>> Begin Material to process
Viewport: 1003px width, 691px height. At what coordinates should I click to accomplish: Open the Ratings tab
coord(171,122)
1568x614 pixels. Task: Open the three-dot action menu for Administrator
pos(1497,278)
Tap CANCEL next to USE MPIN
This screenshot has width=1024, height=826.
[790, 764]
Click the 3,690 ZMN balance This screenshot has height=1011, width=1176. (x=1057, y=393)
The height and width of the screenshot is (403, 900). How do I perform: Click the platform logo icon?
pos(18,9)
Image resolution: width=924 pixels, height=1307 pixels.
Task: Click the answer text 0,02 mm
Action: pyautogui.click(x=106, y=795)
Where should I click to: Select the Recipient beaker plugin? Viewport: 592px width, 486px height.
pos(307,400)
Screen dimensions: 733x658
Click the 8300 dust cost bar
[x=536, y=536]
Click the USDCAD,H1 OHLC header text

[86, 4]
>> End Material to process
What you will do ::
Starting with the row with "1568x614 pixels. Task: Open" and going on through the row with "Click the 3,690", write those rows out again, substituting "Admin user" for "Administrator" and leaving everything else the same.

Task response ::
1568x614 pixels. Task: Open the three-dot action menu for Admin user
pos(1497,278)
Tap CANCEL next to USE MPIN
This screenshot has width=1024, height=826.
[790, 764]
Click the 3,690 ZMN balance This screenshot has height=1011, width=1176. (x=1057, y=393)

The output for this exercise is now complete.